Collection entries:
════════════════════
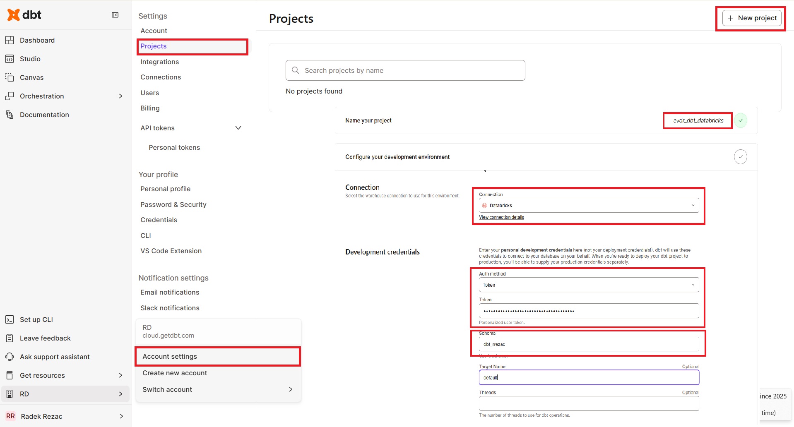794x427 pixels.
Task: Click the Set up CLI terminal icon
Action: [10, 319]
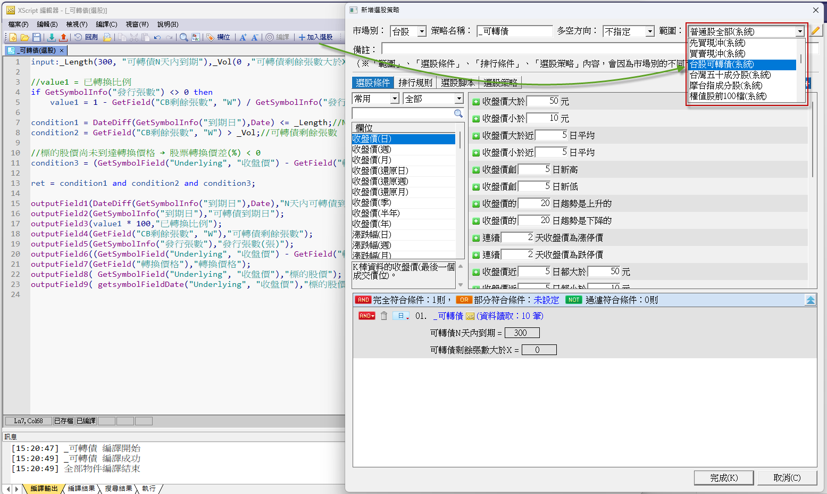Click the pencil edit icon beside 範圍
The height and width of the screenshot is (494, 827).
click(x=815, y=31)
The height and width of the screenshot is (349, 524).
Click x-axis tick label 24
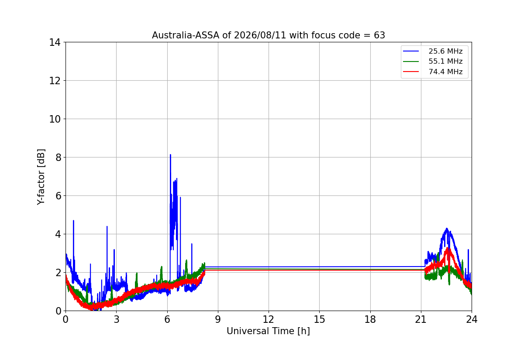472,319
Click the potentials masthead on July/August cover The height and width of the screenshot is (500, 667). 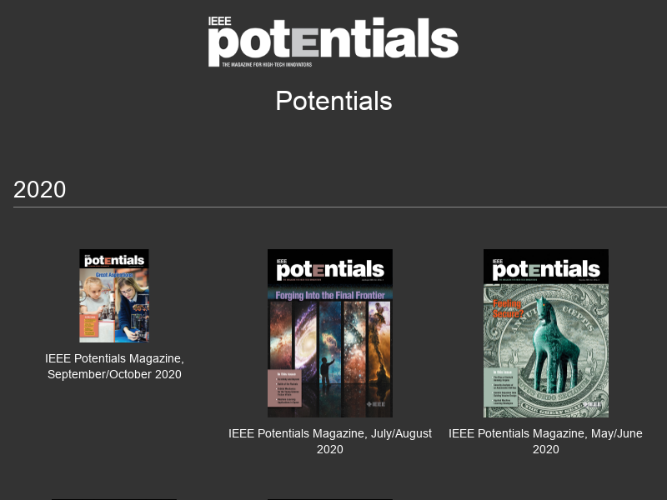(x=330, y=268)
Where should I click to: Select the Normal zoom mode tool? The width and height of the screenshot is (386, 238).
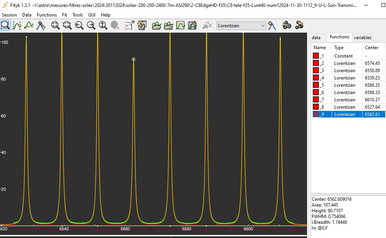tap(5, 25)
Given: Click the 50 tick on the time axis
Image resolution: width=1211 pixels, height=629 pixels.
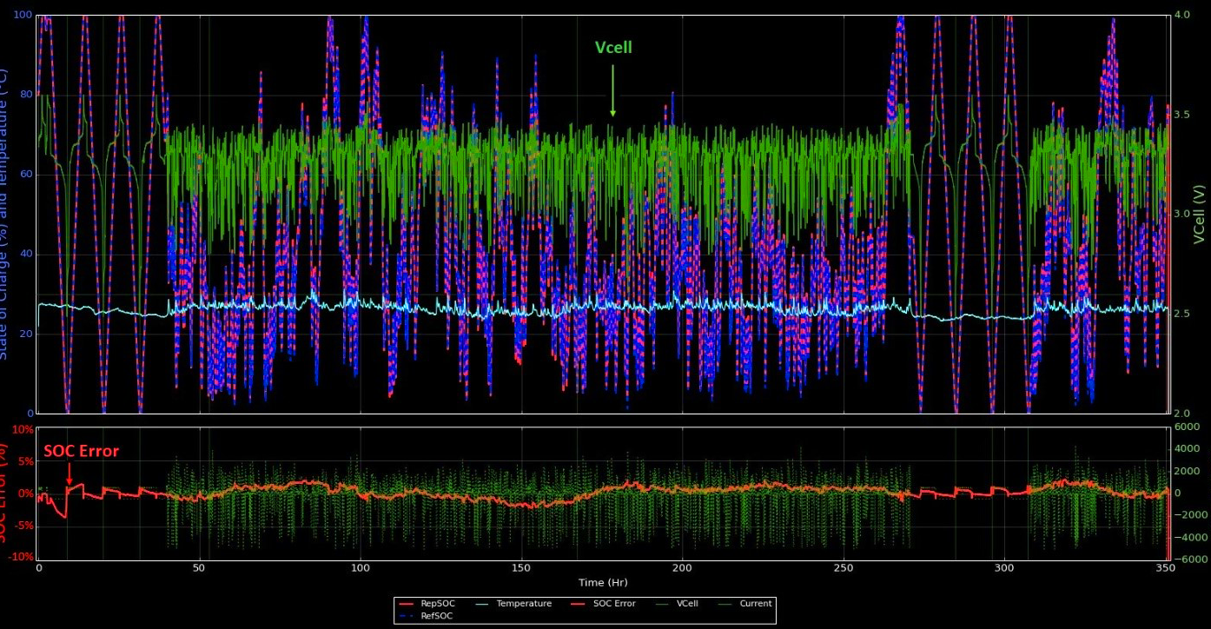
════════════════════
◆ WHAT IS NEEDED: Pick out every line in the rows above that contains the string "tick", matching case exactly.

◆ CORRECT OUTPUT:
Click x-axis tick label 24
Given: Click the 50 tick on the time axis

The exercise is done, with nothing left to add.